En un movimiento que sacude el tablero del PJ, Quintela admitió contactos frecuentes con Martín Llaryora. Aunque el peronismo de Córdoba históricamente se mantuvo alejado del kirchnerismo, el «Gitano» busca tender puentes bajo la premisa de que «el kirchnerismo no existió nunca», citando al propio Néstor Kirchner.
La estrategia es clara: Quintela quiere ser el articulador de una liga de gobernadores que incluya al cordobesismo para resistir el avance de Milei sobre las provincias. De hecho, no escatimó en elogios para Juan Schiaretti, a quien agradeció por favores pasados a La Rioja y con quien mantiene un «gran afecto».
Guerra total con los Menem
La interna local también arde.
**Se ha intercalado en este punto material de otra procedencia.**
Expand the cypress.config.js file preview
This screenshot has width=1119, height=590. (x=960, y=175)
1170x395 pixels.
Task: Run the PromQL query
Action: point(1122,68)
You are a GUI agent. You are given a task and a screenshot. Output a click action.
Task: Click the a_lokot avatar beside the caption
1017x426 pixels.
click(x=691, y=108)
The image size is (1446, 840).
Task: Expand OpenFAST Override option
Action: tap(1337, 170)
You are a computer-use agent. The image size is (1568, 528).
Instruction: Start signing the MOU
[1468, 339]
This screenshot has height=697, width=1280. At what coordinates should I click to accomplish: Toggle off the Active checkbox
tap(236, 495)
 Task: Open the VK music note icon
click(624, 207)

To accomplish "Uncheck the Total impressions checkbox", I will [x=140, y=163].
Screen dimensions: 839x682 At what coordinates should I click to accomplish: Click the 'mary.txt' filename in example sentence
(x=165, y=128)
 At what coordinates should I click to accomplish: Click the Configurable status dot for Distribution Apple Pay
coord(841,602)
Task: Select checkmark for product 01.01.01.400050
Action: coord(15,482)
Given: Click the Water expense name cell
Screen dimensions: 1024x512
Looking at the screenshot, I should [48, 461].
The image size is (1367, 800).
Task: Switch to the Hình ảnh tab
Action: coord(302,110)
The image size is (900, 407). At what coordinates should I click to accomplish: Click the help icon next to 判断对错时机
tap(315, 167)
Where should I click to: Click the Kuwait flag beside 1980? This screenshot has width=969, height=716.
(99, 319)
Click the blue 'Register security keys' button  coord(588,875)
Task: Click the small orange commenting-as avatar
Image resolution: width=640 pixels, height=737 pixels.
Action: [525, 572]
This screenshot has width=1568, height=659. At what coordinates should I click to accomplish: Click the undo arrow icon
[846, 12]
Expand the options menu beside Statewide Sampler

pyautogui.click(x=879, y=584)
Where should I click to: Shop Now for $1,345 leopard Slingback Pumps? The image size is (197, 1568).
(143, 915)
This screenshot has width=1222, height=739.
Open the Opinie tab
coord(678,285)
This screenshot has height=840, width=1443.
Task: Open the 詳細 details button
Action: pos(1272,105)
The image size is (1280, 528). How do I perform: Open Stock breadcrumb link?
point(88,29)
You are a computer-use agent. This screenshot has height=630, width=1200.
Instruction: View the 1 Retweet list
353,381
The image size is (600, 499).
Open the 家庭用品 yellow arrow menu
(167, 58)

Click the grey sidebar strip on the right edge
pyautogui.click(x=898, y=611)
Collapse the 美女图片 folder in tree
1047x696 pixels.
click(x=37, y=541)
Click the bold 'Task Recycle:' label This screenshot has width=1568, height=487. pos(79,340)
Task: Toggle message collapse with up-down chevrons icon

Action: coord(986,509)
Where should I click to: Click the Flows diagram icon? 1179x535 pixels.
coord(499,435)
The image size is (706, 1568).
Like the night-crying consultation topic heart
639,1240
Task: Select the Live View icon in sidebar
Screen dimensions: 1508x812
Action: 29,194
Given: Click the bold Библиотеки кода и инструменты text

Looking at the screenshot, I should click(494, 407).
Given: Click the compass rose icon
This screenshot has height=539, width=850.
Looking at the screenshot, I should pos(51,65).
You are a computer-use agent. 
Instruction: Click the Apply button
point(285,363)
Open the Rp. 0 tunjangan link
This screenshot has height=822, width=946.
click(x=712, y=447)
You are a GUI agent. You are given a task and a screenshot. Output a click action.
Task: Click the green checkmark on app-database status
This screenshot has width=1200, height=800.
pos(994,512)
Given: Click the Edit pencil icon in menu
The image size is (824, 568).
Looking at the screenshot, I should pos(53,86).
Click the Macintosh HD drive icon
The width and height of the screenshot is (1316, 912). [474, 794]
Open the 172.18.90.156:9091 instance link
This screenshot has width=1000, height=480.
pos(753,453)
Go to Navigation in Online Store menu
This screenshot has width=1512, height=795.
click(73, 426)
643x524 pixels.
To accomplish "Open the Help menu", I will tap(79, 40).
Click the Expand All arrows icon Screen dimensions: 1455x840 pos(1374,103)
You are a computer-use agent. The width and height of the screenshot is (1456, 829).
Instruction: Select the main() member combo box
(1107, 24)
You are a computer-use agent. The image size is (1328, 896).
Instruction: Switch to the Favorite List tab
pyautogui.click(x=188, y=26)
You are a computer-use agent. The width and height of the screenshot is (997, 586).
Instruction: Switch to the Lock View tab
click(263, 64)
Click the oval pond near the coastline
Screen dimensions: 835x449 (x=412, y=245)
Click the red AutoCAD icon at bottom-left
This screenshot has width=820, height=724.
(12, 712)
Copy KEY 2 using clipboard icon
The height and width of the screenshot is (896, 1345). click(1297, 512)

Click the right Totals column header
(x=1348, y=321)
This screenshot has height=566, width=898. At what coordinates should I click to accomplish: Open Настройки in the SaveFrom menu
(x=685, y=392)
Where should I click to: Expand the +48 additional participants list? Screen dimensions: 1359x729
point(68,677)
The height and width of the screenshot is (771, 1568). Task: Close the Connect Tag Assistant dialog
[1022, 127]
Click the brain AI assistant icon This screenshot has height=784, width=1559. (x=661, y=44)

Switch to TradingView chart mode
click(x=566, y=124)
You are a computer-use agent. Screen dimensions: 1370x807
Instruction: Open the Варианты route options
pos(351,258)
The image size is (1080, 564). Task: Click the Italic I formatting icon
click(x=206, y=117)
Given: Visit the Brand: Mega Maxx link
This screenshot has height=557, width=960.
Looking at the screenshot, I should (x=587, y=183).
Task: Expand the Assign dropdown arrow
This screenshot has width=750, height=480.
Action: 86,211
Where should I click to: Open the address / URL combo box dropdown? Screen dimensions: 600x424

Quintela volvió a apuntar contra Martín Menem, a quien acusa de operar en las sombras para que a la provincia le vaya mal. «Él hace todo lo posible para que se me incendie La Rioja», denunció, sacando pecho por los aumentos salariales que dio su gestión (entre el 11% y 14%) frente al «bono miserable» de 50 mil pesos que otorgó la Nación.
El gobernador también le reclamó a los Menem por la deuda de 1400 millones de dólares que el Estado Nacional mantiene con la provincia por el punto de coparticipación perdido en el 88, un fondo que —según Quintela— reconocieron desde Alfonsín hasta Macri, pero que Milei decidió pisar.
El mensaje a Axel y la interna del PJ
Sobre la interna bonaerense, Quintela reveló que le pidió a Axel Kicillof que «salga de los límites de su provincia» y empiece a hablarle a todos los argentinos. Para el riojano, el peronismo tiene «seis o siete presidenciables» con experiencia de gestión, marcando un contraste con los «improvisados» que —según él— hoy manejan la economía bajo las órdenes de Sturzenegger y Caputo.
Finalmente, sobre la Ley de Glaciares, el gobernador explicó que sus legisladores votarán en contra de la provincialización, argumentando que es una vía libre para que intereses materiales pasen por encima del medio ambiente. Con este despliegue, Quintela se posiciona no solo como el enemigo número uno de los Menem, sino como el primer gobernador que se atreve a decir en voz alta lo que muchos en el PJ todavía susurran.